Foamy macrophages (solid arrow), lymphocytic infiltrate, cholesterol cleft (double-lined arrow) and eosinophilic globules (dotted arrow) with periodic acid–Schiff staining.

Currently, our patient is six years old. She was managed with six doses of monthly pulse therapy with hydroxychloroquine and azithromycin, which led to subsequent improvement in her respiratory status, as demonstrated by a decrease in her home oxygen requirement from 2 l/min to 0.5 l/min. She is also managed with supportive care, including nutritional, psychosocial and home care therapy. She was referred for the evaluation of lung transplantation.

Discussion

SP-C dysfunction is an autosomal dominant disorder caused by an SFTPC mutation that leads to childhood interstitial lung disease and was first reported by Nogee et al. in 2001. ³ The mechanism by which childhood interstitial lung disease manifests is not completely understood, but it has been suggested that it involves the accumulation of misfolded SP-C precursor proteins, which leads to the formation of protein aggregates, endoplasmic reticulum stress leading to the activation of apoptosis and release of pro-inflammatory cytokines.^3,4

The presentation of SP-C dysfunction is widely variable at both its onset and its severity. ⁵ Patients usually present initially with viral bronchiolitis followed by symptoms including tachypnea, coughing, wheezing and hypoxaemia.^6,7 Gastroesophageal reflux disease is associated with SP-C dysfunction and has been reported to be present in 36% of cases. ⁷ Our patient presented initially with rhinovirus bronchiolitis, which was followed by a persistent cough, dyspnea and hypoxaemia. The presence of gastroesophageal reflux disease and recurrent aspiration delayed her diagnosis.

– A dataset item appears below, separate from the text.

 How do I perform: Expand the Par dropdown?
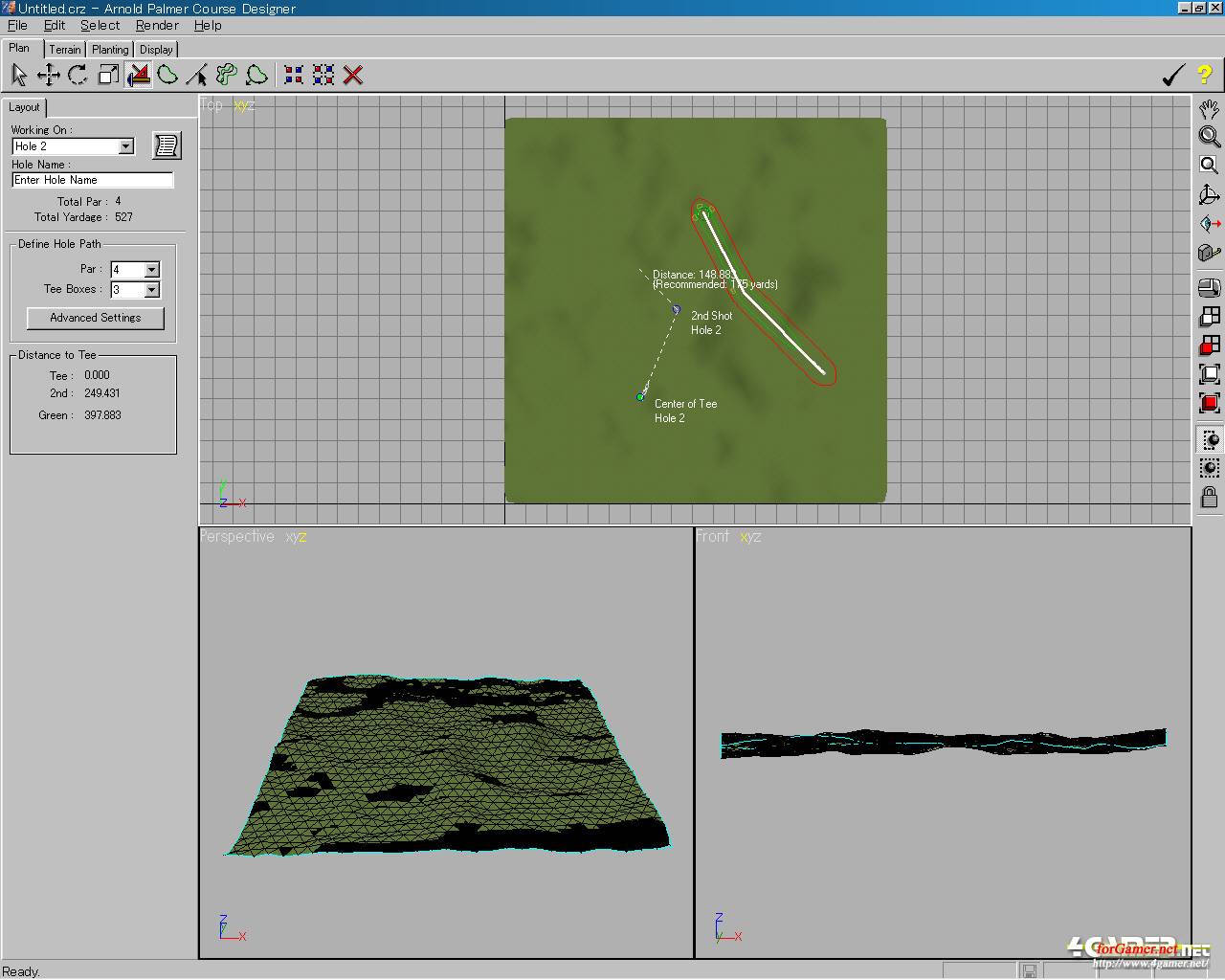click(151, 270)
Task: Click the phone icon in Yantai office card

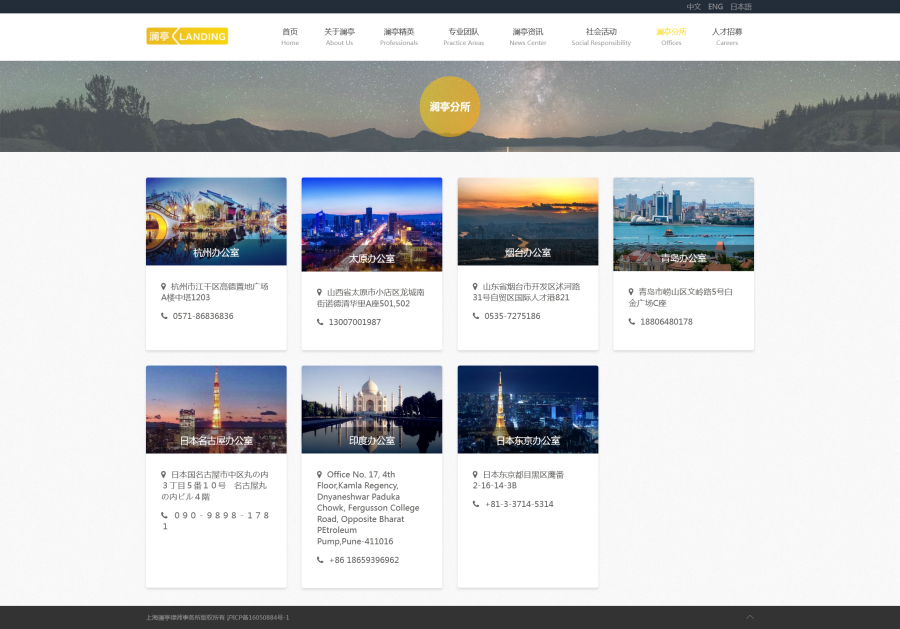Action: [476, 316]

The most common radiological findings on high-resolution computed tomographic scan were ground glass opacity, which was observed in 100% of cases, followed by lung cysts, which were found in 40% of cases and were more prevalent in non-BRICHOS mutations. Other findings included interlobular septal thickening, air space consolidation, paraseptal emphysema and pulmonary nodules. ⁸ Our findings are consistent with the radiological abnormalities observed in SP-C deficiency, which include ground glass opacity and small, thin-walled lung cysts.

We confirmed the patient’s diagnosis by genetic testing, which showed an I73T pathogenic mutation (c.218 T > C). This mutation, which is a non-BRICHOS mutation located in coding exon 3 of the SFTPC gene, is the most common mutation in this condition. This alteration results from a T to C substitution at nucleotide position 218 that leads to the replacement of a threonine by an isoleucine in codon 73.^5,7,9

Histological patterns that are associated with the SFTPC mutation include chronic pneumonitis of infancy, nonspecific interstitial pneumonia, and alveolar proteinosis. Findings are largely influenced by biopsy timing.^7,10 The most common histopathological finding is interstitial expansion with or without cystic parenchymal distortion.^8,10 Other findings include hyperplasia of alveolar type 2 cells (in this case, foamy alveolar histiocytes were present), cholesterol clefts and periodic acid–Schiff stain-positive globules.^7,8,10 Our patient had similar histopathological findings, suggestive of an inherited disorder of surfactant metabolism most likely due to the SFTPC gene mutation.

To the best of our knowledge, our patient is the first case of SP-C dysfunction to be reported in the Arab region. However, other surfactant metabolism disorders have been reported, and among these, the ABCA3 mutation is the most prevalent. ² In conclusion, the SFTPC mutation is a known cause of childhood interstitial lung disease. Here, we establish the presence of this mutation in our demographic and show that its clinical, radiological and histopathological findings appear to be consistent with those described in the previous literature.